Segment Open

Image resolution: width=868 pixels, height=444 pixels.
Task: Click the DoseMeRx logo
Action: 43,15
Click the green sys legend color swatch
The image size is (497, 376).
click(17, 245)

Segment Closed
Segment Open

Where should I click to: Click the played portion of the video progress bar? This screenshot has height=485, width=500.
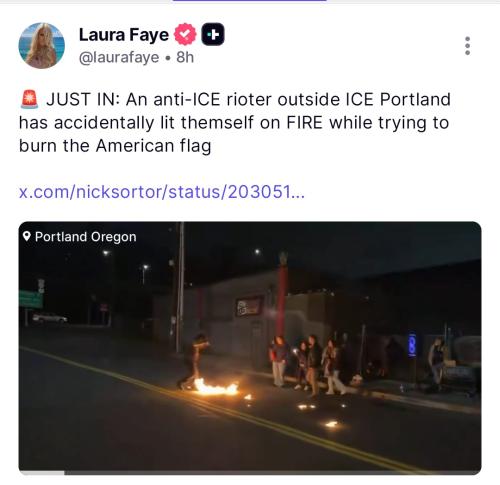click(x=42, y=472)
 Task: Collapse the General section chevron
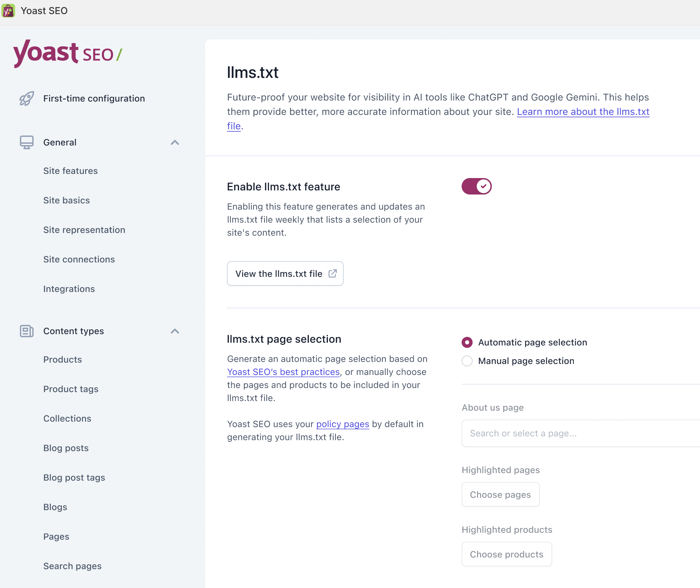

Segment Closed
Segment Open

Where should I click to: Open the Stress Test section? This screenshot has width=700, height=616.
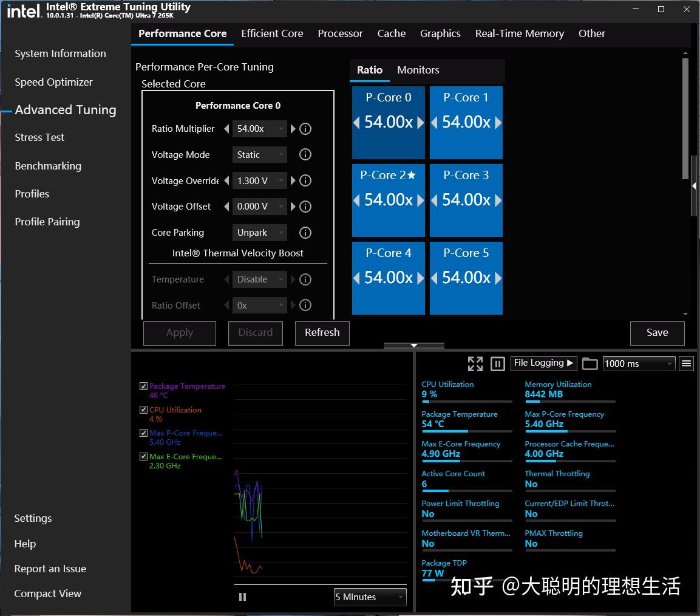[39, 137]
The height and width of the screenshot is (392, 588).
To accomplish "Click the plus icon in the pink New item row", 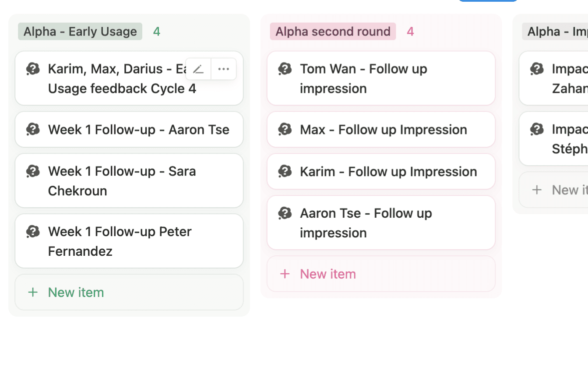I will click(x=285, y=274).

Segment Closed

■ **What to produce**
Give again the stretch of the entries above that begins at the line with "Where should I click to: Click" and ends at the line with "Task: Collapse the General section chevron", word for word, with no pictures.

■ **Task response**
Where should I click to: Click the played portion of the video progress bar? This screenshot has height=485, width=500.
click(x=42, y=472)
 Task: Collapse the General section chevron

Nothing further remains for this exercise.